E' necessaria un’autentica rifondazione della pianificazione: che metta fine alla crescita quantitativa e punti invece sulla riqualificazione-trasformazione delle città, sul ricupero-risanamento dei centri storici, sulla ristrutturazione delle periferie e sulla rigorosa salvaguardia del territorio non ancora urbanizzato.

Antonio Cederna





mercoledì 21 dicembre 2011

Alluvione: prevenzione e modelli di sviluppo economico

Intervento del Prof Mauro Mergoni al Seminario del 10 dicembre 2011 sull'alluvione

Vivo nella valle del Cravegnola, l’affluente del Vara che ha sommerso Brugnato. E’ passato più di un mese e sono tuttora senza linea elettrica e telefonica e, quel ch’è peggio, per raggiungere casa mia- chissà per quanto tempo ancora- devo camminare tre quarti d’ora col carico dei i viveri e della benzina per il generatore portato dall’elicottero della Protezione Civile. Se poi piove il percorso diventa impossibile. Ma il mio disagio è poca cosa rispetto a quanti in basso, a Brugnato e Borghetto, hanno perso quasi tutto e hanno dovuto abbandonare le loro case.

Questo stesso mese è stato però sufficiente a far partire i lavori per la costruzione dell’outlet di Brugnato, in una zona sommersa dall’alluvione. Era lecito aspettarsi che questo progetto, tutto interno al binomio abbandono della montagna-cementificazione del piano che ha portato al disastro, fosse abbandonato. Invece il “partito del cemento”, senza preoccuparsi dell’inchiesta della Procura in corso né dare ascolto alle opinioni fuori dal coro (come Maggiani e Settis), ha addirittura rilanciato, sfruttando proprio il disastro e le sue conseguenze sull’occupazione per magnificare l’outlet come La soluzione del problema. Bisogna esser ciechi per non vedere che l’alluvione ha bocciato non solo l’outlet ma un modello di sviluppo e di rapporto con l’ambiente.
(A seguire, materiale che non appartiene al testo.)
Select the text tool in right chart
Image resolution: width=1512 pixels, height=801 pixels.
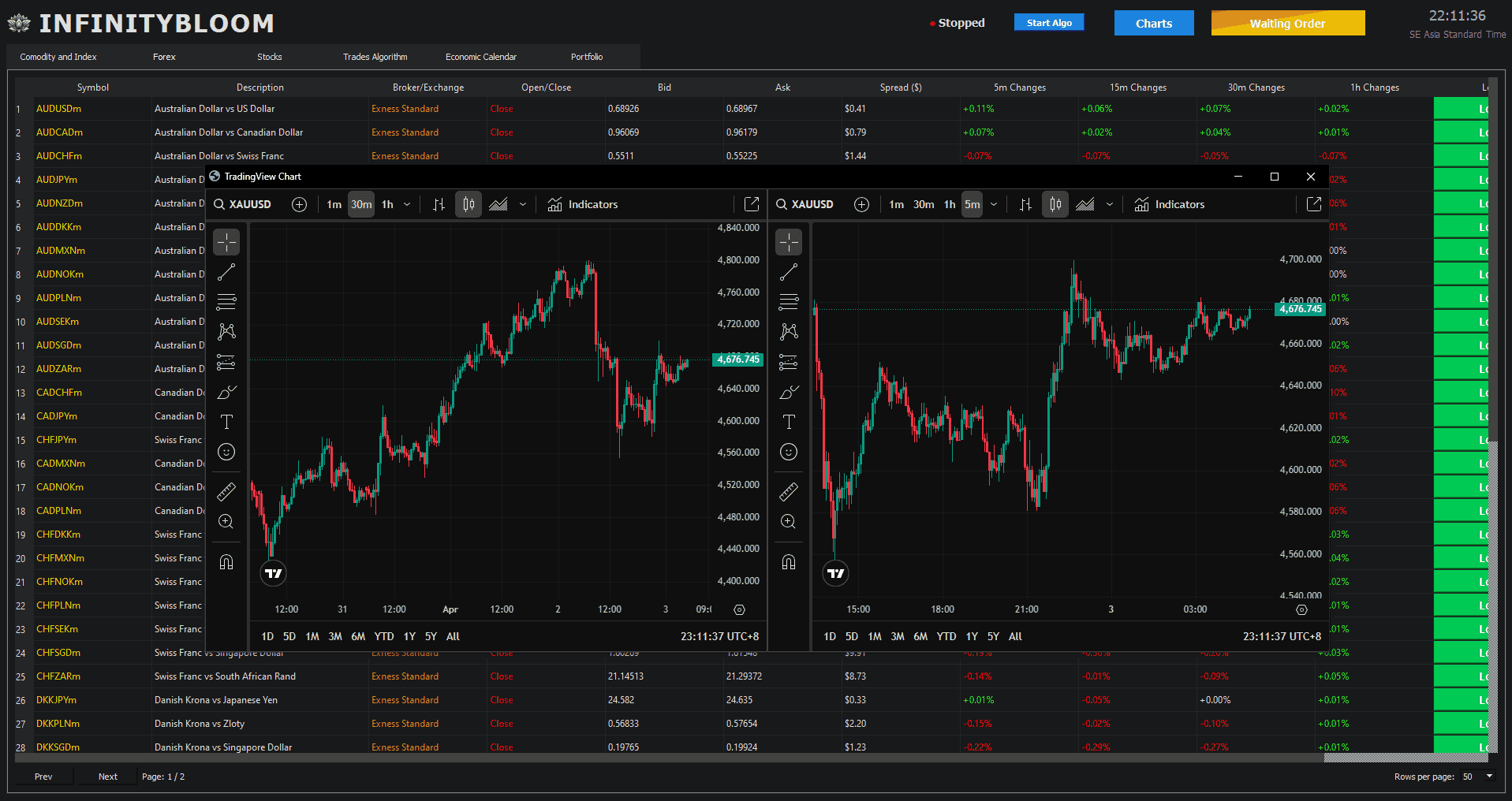point(789,422)
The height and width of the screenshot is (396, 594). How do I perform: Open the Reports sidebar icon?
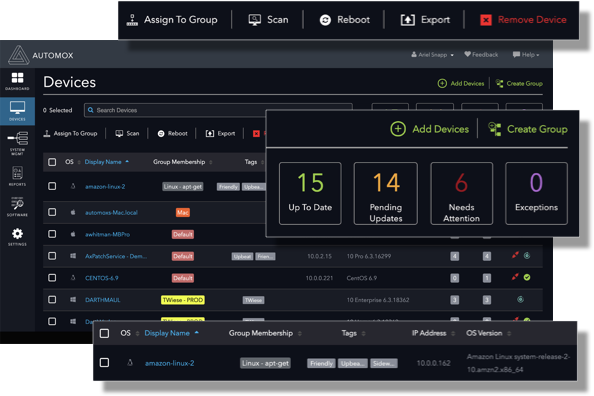point(17,176)
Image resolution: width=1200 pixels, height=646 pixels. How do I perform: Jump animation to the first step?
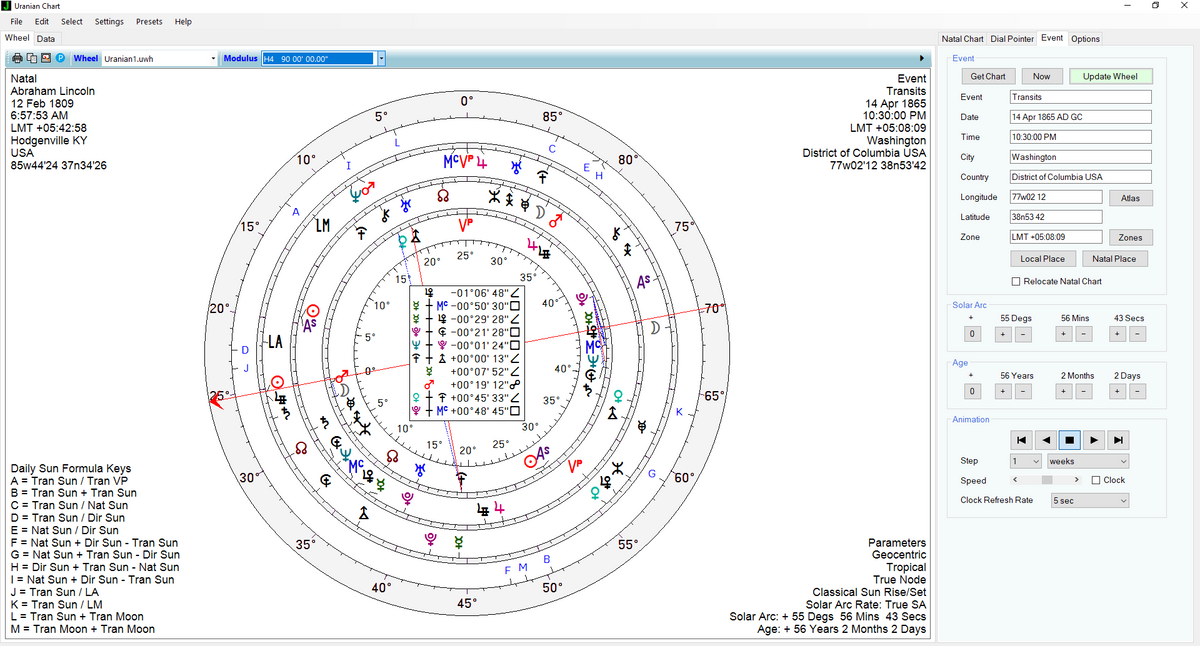tap(1019, 439)
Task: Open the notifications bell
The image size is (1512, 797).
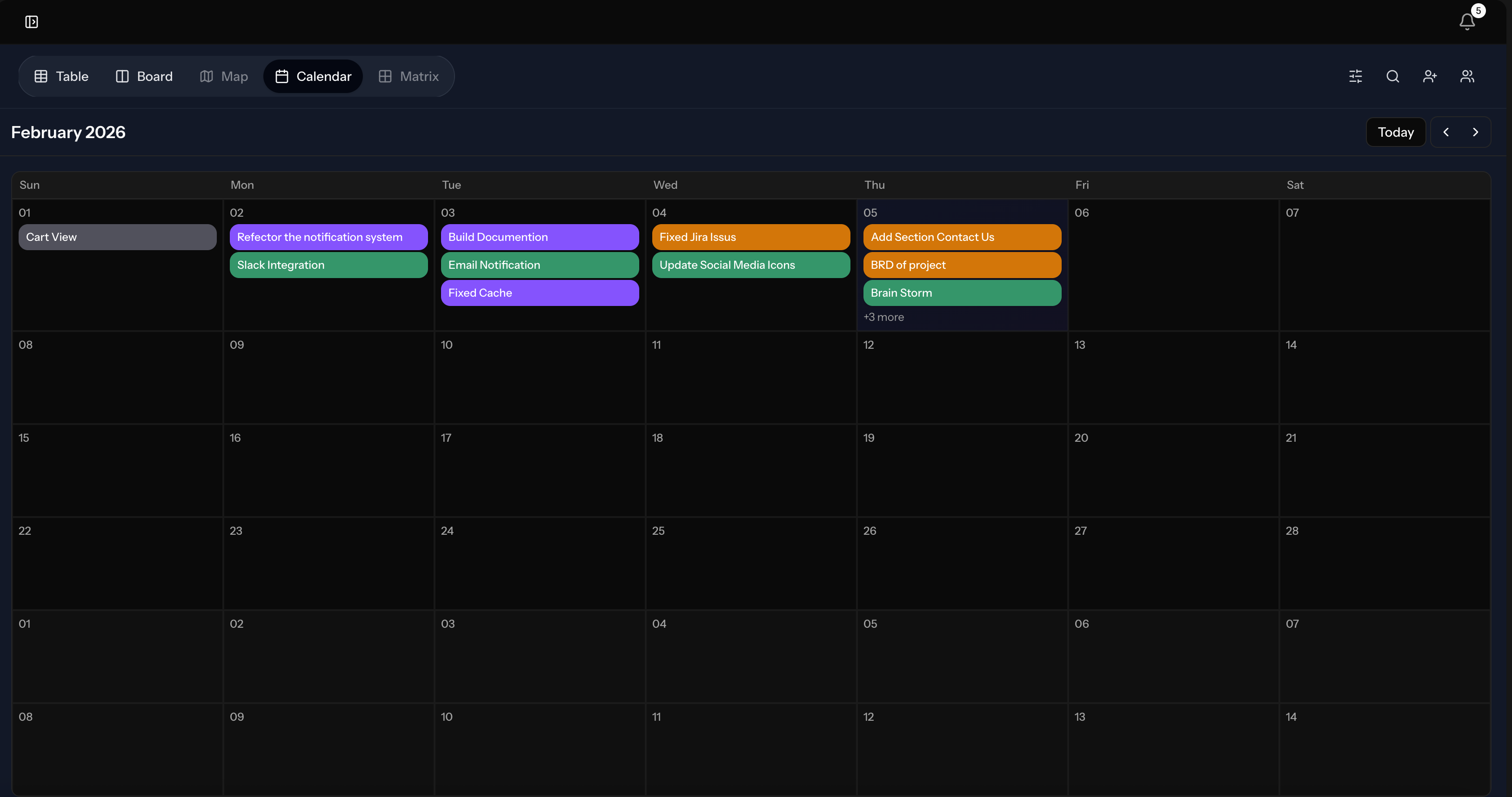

Anche soltanto da un punto di vista economico: a quanto ammontano i danni? A quanti posti di lavoro corrisponde questa cifra se ci si orienta verso la prevenzione e lo sfruttamento razionale delle risorse? Anzitutto la prevenzione, un sistema di allarme efficiente: qui tutti sappiamo che, se l’esondazione fosse avvenuta di notte, le vittime non sarebbero state dieci ma centinaia, nelle camere da letto al pianterreno. Poi, in prospettiva, non penso solo alla riforestazione, alla manutenzione dei terrazzamenti, alla messa in sicurezza delle infrastrutture, ma all’agricoltura, all’allevamento, alla produzione di legname. E alla ricerca, perché il disastro è figlio anche di un deficit di conoscenza. Ad esempio vorrei sapere quanto ha inciso sull’impermeabilizzazione e sulla franosità dei suoli la diffusione -protetta per decenni anche a dispetto del suo scarso valore di mercato- del pino marittimo e la sua attuale moria causata dalla sua vulnerabilità in caso d’incendio e dal matzucoccus. Vorrei sapere quali tecniche possono sostituire la manutenzione dei muretti, assicurata per secoli, in un’economia di sussistenza, dalla popolazione contadina. Vorrei sapere perché le costruzioni più antiche hanno in genere resistito meglio delle più recenti. Penso anche alla tutela dei beni culturali. Per fare un esempio: conosco diversi giovani archeologi costretti per campare a riciclarsi in lavori d’altro genere ma mi risulta che nessuno sia stato chiamato a seguire le ruspe che stanno ripristinando l’alveo del Casserola nel tratto dove nel 1827 fu ritrovata la prima statua stele, la famosa “Zignago 1” – fiore all’occhiello del Museo Archeologico di Pegli- e dove non è improbabile che ne possano venire alla luce altre.

Infine una modesta proposta a costo zero: che su ogni costruzione sia apposta per legge, ben in vista, un’epigrafe che tramandi a futura memoria – nel bene e nel male- i nomi del committente, del progettista, del sindaco che l’ha autorizzata e della ditta che l’ha eseguita. Nel caso dell’outlet, dovesse malauguratamente “partire”, aggiungerei anche il numero dei posti di lavoro promessi.